▸ **WHAT TO WORK ON**:
Copy the records verbatim, from the first line through the line that contains "coord(419,157)", with both of those lines included.

▸ **SUPPLIED RECORDS**:
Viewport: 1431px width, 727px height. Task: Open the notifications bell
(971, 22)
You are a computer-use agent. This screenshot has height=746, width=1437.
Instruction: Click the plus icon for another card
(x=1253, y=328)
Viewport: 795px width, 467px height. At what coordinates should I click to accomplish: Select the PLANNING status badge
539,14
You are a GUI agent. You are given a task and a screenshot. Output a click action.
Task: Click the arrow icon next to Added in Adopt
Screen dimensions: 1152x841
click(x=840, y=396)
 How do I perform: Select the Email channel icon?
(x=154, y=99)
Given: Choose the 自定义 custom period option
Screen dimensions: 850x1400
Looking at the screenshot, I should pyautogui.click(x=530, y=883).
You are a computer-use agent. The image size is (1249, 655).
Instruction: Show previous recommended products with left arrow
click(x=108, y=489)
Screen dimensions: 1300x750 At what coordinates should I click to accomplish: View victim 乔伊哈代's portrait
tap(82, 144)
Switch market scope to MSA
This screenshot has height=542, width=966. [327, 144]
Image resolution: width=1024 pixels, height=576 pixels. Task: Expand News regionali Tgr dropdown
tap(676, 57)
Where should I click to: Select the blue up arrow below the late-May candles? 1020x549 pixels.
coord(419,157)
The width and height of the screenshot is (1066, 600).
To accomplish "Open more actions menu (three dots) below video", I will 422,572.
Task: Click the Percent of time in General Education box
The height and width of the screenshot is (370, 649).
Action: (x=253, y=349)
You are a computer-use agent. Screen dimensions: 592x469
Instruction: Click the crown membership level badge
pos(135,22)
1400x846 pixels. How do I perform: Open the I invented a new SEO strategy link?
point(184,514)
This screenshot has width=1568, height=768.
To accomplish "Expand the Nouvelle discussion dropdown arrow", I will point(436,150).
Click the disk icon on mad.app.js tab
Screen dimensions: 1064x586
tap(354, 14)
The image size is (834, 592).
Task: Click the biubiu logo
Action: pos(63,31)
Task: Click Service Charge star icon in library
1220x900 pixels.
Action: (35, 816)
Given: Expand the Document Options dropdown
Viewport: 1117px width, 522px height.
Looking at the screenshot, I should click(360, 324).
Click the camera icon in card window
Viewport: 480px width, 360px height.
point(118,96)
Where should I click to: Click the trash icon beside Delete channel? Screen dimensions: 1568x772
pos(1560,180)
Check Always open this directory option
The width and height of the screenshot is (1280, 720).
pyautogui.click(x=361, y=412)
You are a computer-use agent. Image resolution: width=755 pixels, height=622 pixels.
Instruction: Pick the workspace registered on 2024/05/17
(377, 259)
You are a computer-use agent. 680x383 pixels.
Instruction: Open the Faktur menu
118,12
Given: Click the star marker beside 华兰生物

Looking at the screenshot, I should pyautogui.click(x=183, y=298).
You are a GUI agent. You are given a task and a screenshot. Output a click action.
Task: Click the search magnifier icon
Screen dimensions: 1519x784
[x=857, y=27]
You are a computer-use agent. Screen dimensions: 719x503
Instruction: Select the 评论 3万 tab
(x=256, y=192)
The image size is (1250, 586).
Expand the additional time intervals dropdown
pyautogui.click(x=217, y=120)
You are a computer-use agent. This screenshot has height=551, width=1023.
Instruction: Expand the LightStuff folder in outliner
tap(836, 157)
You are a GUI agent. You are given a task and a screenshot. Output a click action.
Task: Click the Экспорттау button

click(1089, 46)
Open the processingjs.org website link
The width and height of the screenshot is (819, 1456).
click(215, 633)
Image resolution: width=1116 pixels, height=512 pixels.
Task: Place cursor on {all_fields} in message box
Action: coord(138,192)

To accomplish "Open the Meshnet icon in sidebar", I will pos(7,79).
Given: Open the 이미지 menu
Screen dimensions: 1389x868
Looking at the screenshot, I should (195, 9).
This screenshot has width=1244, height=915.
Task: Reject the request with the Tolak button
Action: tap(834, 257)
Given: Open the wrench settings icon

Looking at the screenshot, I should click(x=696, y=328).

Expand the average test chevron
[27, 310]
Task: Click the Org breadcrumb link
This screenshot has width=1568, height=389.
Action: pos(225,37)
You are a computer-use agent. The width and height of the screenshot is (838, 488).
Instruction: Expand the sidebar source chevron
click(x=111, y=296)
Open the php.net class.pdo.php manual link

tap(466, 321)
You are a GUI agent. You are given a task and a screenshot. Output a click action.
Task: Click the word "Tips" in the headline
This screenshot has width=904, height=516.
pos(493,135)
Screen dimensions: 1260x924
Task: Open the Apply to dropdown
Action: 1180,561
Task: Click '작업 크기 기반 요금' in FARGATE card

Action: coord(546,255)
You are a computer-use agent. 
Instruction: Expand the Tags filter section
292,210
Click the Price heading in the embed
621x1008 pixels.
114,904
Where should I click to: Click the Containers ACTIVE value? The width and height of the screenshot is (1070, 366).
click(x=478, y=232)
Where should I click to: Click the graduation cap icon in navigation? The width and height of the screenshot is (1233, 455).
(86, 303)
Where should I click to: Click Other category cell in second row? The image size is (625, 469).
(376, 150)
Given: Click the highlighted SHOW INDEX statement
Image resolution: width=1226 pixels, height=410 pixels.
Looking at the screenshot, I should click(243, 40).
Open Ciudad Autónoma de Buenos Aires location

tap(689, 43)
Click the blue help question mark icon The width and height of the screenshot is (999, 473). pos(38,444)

▸ **RESPONSE FOR THIS EXERCISE**:
Viewport: 1431px width, 727px height. Task: Open the notifications bell
(971, 22)
You are a computer-use agent. This screenshot has height=746, width=1437.
Instruction: Click the plus icon for another card
(x=1253, y=328)
Viewport: 795px width, 467px height. At what coordinates should I click to accomplish: Select the PLANNING status badge
539,14
You are a GUI agent. You are given a task and a screenshot. Output a click action.
Task: Click the arrow icon next to Added in Adopt
Screen dimensions: 1152x841
click(x=840, y=396)
 How do I perform: Select the Email channel icon?
(x=154, y=99)
Given: Choose the 自定义 custom period option
Screen dimensions: 850x1400
Looking at the screenshot, I should pyautogui.click(x=530, y=883).
You are a computer-use agent. The image size is (1249, 655).
Instruction: Show previous recommended products with left arrow
click(x=108, y=489)
Screen dimensions: 1300x750 At what coordinates should I click to accomplish: View victim 乔伊哈代's portrait
tap(82, 144)
Switch market scope to MSA
This screenshot has height=542, width=966. [327, 144]
Image resolution: width=1024 pixels, height=576 pixels. Task: Expand News regionali Tgr dropdown
tap(676, 57)
Where should I click to: Select the blue up arrow below the late-May candles? 1020x549 pixels.
coord(419,157)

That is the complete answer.